The Paintings Of Rubens And His Legacy
Londonist Rating: ★★★★☆
The Royal Academy attempts to capture Peter Paul Rubens's legacy within this blockbuster show. It's certainly a challenging task: this fantastic artist travelled and painted extensively across Europe and mastered many genres from epic biblical scenes through to portraiture. Does it succeed?
The show starts off strong with the old stalwart that is British landscapes, and through comparison it's easy to see how Rubens influenced the likes of Turner, John Constable and Thomas Gainsborough — evidence enough that he was a major influence on the evolution of British art.
But this exhibition doesn't stop here and by placing paintings by Rubens next to other artists, it's clear to see his legacy within Eugene Delacroix's crucifixion scene, Murillo's dramatic conversion of St.
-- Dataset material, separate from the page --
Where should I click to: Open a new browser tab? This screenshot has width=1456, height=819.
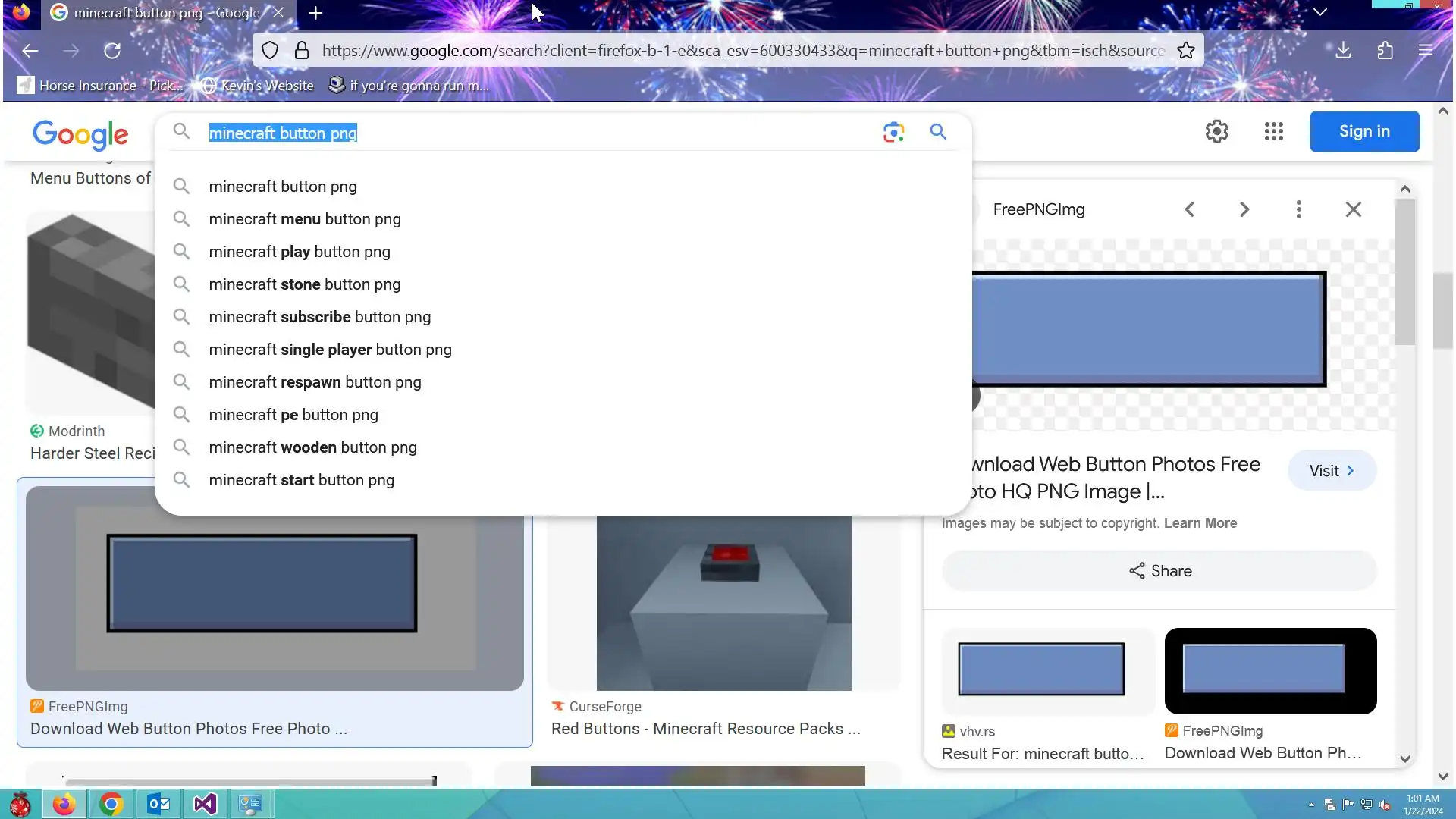pos(315,13)
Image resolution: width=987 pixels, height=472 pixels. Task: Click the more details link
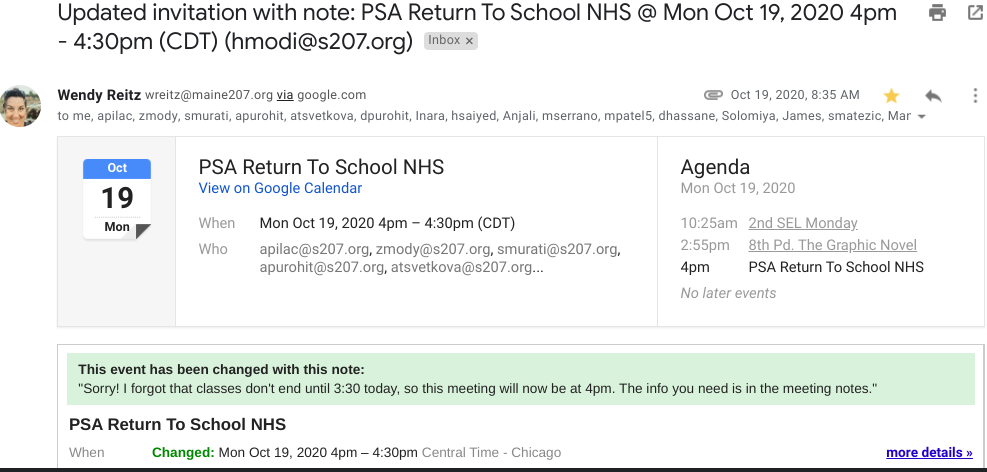pyautogui.click(x=929, y=453)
Paul and the portraits of his pupil Van Dyck. The influence of his fleshy nudes can even be seen in an impressionist work by Cezanne.
This is quite the legacy for this 'prince of painters' and, as many of his large scale works can't be moved, there is a nice added touch of a film of the ceiling of Banqueting House and the 24 painting series in the Louvre. Despite this addition the exhibition does feel light on pieces by Rubens, though this didn't stop us enjoying the show.
The only thing we didn't like was a room curated by the artist Jenny Saville, which felt haphazard and out of place in this otherwise superbly curated exhibition filled with great works.
Rubens and his legacy: Van Dyck to Cezanne is on at Royal Academy of Arts from 24 January to 10 April. Tickets are £15 for adults, concessions are available.